Il y a deux ans, deux rapports confirmaient l’existence de comportements discriminatoires préalablement dénoncés sur les réseaux sociaux et par le CRARR.
Patrick Roy, délégué syndical depuis 13 ans à Montréal-Nord, estime que le climat de travail ne s’améliore pas depuis.
«On est dans un blocage», dit-il. Ni l’employeur ni le syndicat n’ont reconnu l’existence du racisme à Montréal-Nord, selon lui.
On est loin d’un règlement avec le syndicat et l’employeur. Les membres ne font même pas partie des discussions.
Patrick Roy, délégué syndical depuis 13 ans à Montréal-Nord
Le délégué indique que 28 cols bleus ont déposé des plaintes de défaut de représentation contre leur syndicat auprès du Tribunal administratif du travail.

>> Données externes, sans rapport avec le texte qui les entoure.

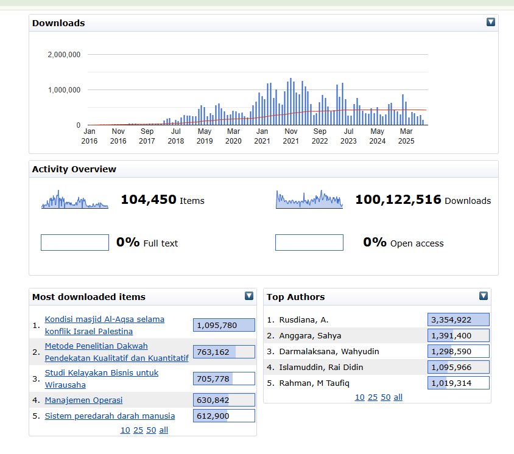Show top 10 most downloaded items
514x454 pixels.
click(x=125, y=430)
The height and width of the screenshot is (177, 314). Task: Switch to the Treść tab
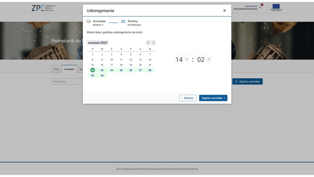pos(57,69)
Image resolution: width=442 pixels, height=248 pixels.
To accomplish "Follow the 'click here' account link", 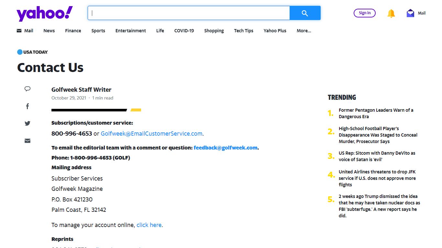I will tap(149, 225).

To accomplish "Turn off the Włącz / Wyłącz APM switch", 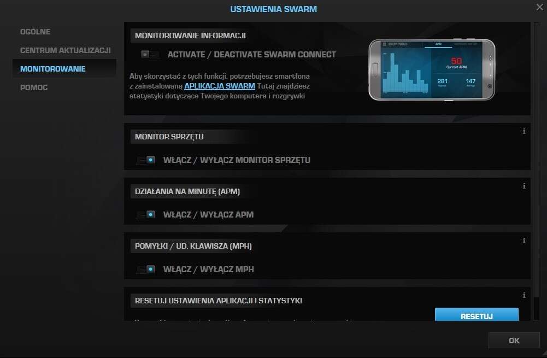I will tap(146, 215).
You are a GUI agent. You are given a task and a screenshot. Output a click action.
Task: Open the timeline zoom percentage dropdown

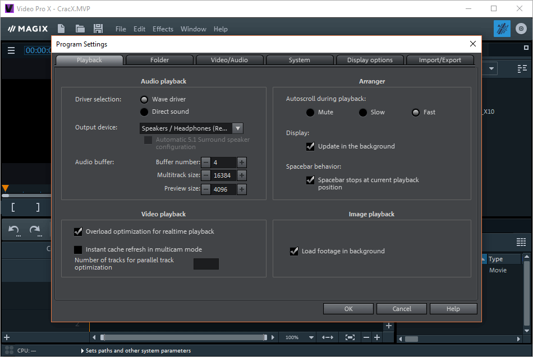click(311, 337)
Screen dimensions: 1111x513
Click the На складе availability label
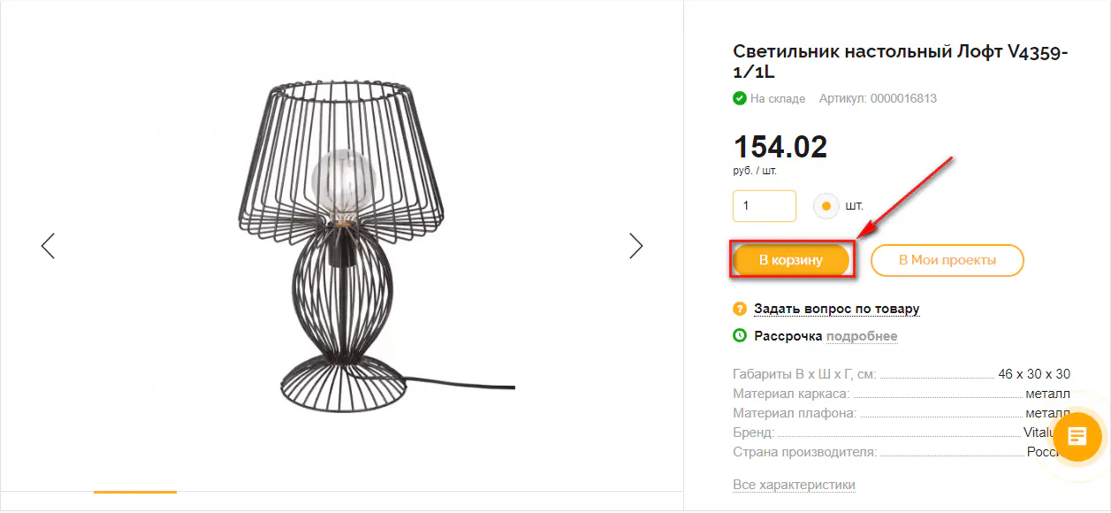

«Ils devront prouver que c’est vrai que le syndicat ne les a pas défendus», affirme le président du Syndicat des cols bleus regroupés de Montréal, Luc Bisson, sans vouloir commenter le dossier davantage publiquement.
Actions
Dans un courriel envoyé à Métro, l’arrondissement de Montréal-Nord affirme avoir déjà reconnu officiellement le «côté inacceptable de certains comportements de gestion passés» et avoir posé plusieurs actions pour changer les pratiques et réparer les erreurs passées depuis deux ans.
L’arrondissement dit travailler notamment avec la Ville de Montréal et le Syndicat pour «faire de la médiation, former ses employés, résoudre les griefs déposés», dans le sens des recommandations des rapports Saba et Soares. «S’il y a d’autres gestes à poser à ce sujet, [l’arrondissement] les posera», peut-on lire dans le courriel.
«Nous sommes résolument engagés dans une démarche qui permettra à toutes et tous nos employé.e.s, quelle que soit leur origine, de travailler dans le respect et l’équité et qui donnera à ces personnes toutes les chances de s’épanouir professionnellement, affirme la mairesse de Montréal-Nord, Christine Black, dans une déclaration écrite. Dans le cadre de cette démarche, nous ne nous détournerons pas de notre objectif. Nous allons continuer d’instaurer des pratiques équitables et inclusives et un climat de travail sain.»
«Nous avons tous avantage à régler cette difficile situation de la manière la plus juste et le plus rapidement possible. Ce n’est qu’en dialoguant de façon ouverte et transparente qu’on pourra y arriver», ajoute-t-elle.